(Item-finding records)
————————

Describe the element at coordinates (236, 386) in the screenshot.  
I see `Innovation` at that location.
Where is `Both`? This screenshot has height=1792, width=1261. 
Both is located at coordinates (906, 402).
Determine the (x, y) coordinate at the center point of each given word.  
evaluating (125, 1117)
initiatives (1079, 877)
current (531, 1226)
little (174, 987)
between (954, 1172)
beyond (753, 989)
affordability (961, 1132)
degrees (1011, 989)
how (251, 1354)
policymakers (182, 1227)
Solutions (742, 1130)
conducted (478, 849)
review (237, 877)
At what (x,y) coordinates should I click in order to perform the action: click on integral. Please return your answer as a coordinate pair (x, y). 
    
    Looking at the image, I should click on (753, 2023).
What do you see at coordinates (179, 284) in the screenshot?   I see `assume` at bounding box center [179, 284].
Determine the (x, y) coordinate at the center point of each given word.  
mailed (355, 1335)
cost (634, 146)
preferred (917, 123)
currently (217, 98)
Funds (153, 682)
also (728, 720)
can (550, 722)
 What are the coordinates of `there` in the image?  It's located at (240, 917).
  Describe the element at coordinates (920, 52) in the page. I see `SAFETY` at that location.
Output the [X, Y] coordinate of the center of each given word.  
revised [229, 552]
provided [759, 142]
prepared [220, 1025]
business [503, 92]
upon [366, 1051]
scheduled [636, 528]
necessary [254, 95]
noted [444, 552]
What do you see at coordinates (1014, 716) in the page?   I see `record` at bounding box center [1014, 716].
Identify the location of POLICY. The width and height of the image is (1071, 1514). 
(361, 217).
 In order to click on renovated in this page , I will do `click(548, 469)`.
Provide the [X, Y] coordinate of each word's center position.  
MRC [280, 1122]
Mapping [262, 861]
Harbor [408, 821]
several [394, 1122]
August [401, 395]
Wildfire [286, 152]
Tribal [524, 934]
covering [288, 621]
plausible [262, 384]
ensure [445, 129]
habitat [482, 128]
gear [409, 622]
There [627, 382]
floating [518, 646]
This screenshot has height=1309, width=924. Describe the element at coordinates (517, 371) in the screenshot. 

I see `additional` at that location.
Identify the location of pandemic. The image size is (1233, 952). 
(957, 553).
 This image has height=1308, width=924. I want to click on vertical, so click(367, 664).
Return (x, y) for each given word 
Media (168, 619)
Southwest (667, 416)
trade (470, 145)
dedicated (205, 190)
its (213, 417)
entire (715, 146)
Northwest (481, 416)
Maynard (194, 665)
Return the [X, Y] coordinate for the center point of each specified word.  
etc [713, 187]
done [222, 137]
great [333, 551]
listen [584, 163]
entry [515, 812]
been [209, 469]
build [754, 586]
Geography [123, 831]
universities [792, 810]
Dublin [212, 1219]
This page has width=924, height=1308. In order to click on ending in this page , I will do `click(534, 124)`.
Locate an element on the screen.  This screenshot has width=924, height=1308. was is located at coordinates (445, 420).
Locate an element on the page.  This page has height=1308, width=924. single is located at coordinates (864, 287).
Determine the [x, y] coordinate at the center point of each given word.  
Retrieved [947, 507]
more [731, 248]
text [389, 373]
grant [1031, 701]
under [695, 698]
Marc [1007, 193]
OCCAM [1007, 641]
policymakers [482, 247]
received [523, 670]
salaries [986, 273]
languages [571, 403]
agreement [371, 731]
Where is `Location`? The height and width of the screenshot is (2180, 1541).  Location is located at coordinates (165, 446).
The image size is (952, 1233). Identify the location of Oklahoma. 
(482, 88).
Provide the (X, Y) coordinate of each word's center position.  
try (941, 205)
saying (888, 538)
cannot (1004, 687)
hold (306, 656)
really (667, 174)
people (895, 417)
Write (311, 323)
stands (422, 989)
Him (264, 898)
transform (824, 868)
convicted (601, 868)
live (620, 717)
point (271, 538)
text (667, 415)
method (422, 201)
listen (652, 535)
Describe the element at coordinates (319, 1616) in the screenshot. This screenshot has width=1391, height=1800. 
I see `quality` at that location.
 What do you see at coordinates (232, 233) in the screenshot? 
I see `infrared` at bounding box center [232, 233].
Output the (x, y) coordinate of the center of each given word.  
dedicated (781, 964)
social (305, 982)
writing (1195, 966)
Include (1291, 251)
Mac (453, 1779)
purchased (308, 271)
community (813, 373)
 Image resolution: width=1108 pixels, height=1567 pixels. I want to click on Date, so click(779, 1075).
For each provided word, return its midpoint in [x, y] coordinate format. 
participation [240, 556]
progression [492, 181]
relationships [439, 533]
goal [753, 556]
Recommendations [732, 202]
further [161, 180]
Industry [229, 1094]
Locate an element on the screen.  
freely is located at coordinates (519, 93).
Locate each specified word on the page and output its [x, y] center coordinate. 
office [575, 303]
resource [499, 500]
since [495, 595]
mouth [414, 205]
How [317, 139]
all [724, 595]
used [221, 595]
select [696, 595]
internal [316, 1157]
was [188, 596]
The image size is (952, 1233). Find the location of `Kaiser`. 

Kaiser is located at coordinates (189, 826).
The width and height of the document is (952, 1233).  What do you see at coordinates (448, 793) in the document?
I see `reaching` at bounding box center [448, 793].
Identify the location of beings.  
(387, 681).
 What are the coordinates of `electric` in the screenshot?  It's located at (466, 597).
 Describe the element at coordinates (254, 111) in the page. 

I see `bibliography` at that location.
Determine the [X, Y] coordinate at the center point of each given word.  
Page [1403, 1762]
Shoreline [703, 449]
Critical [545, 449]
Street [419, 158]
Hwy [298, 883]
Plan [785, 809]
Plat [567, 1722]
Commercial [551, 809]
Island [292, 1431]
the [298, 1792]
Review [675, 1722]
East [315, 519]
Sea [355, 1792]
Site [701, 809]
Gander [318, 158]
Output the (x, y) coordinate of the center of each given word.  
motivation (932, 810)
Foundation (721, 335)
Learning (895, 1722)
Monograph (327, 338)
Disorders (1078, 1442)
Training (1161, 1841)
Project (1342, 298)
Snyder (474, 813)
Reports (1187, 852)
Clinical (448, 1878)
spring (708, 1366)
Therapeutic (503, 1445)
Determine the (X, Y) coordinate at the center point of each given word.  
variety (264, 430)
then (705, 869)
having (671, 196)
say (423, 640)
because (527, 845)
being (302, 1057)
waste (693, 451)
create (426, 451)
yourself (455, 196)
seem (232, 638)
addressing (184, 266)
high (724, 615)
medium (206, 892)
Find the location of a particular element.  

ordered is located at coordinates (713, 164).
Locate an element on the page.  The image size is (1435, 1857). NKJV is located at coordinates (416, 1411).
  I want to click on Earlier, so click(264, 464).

————————

Locate each line in the rows above that contains the string "element" and copy those lines out. Case counts.

Describe the element at coordinates (236, 386) in the screenshot.  
  Describe the element at coordinates (920, 52) in the page. I see `SAFETY` at that location.
This screenshot has height=1309, width=924. Describe the element at coordinates (517, 371) in the screenshot. 
Locate an element on the screen.  This screenshot has width=924, height=1308. was is located at coordinates (445, 420).
Locate an element on the page.  This page has height=1308, width=924. single is located at coordinates (864, 287).
Describe the element at coordinates (319, 1616) in the screenshot. This screenshot has width=1391, height=1800. 
Locate an element on the screen.  
 Describe the element at coordinates (254, 111) in the page. 
Find the location of a particular element.  
Locate an element on the page.  The image size is (1435, 1857). NKJV is located at coordinates (416, 1411).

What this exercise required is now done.